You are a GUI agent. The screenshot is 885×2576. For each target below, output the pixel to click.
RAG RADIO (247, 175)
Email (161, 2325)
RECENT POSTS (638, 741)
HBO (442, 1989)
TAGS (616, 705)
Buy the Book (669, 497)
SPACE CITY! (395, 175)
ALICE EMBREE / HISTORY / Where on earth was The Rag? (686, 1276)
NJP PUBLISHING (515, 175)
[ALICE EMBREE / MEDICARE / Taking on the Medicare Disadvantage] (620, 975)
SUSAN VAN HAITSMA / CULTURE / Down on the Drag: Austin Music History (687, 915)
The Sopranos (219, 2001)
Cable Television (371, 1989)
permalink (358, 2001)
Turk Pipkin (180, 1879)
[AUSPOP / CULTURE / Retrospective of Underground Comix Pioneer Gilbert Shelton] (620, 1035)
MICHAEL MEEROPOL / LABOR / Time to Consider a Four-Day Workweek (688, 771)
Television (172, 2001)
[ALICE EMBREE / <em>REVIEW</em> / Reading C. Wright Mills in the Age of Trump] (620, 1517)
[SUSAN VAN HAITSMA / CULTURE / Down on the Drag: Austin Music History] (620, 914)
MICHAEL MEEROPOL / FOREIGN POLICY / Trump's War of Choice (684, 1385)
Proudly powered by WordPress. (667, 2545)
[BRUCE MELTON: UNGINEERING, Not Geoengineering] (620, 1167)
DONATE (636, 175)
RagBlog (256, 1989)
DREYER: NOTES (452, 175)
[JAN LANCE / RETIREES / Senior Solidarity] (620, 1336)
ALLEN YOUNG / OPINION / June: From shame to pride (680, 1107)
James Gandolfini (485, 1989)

■ **DESCRIPTION OF THE TASK**: Each record shown above is to be given again exactly.

■ **RESULT OF THE EXERCISE**:
You are a GUI agent. The screenshot is 885×2576. For each target below, output the pixel to click.
RAG RADIO (247, 175)
Email (161, 2325)
RECENT POSTS (638, 741)
HBO (442, 1989)
TAGS (616, 705)
Buy the Book (669, 497)
SPACE CITY! (395, 175)
ALICE EMBREE / HISTORY / Where on earth was The Rag? (686, 1276)
NJP PUBLISHING (515, 175)
[ALICE EMBREE / MEDICARE / Taking on the Medicare Disadvantage] (620, 975)
SUSAN VAN HAITSMA / CULTURE / Down on the Drag: Austin Music History (687, 915)
The Sopranos (219, 2001)
Cable Television (371, 1989)
permalink (358, 2001)
Turk Pipkin (180, 1879)
[AUSPOP / CULTURE / Retrospective of Underground Comix Pioneer Gilbert Shelton] (620, 1035)
MICHAEL MEEROPOL / LABOR / Time to Consider a Four-Day Workweek (688, 771)
Television (172, 2001)
[ALICE EMBREE / <em>REVIEW</em> / Reading C. Wright Mills in the Age of Trump] (620, 1517)
[SUSAN VAN HAITSMA / CULTURE / Down on the Drag: Austin Music History] (620, 914)
MICHAEL MEEROPOL / FOREIGN POLICY / Trump's War of Choice (684, 1385)
Proudly powered by WordPress. (667, 2545)
[BRUCE MELTON: UNGINEERING, Not Geoengineering] (620, 1167)
DONATE (636, 175)
RagBlog (256, 1989)
DREYER: NOTES (452, 175)
[JAN LANCE / RETIREES / Senior Solidarity] (620, 1336)
ALLEN YOUNG / OPINION / June: From shame to pride (680, 1107)
James Gandolfini (485, 1989)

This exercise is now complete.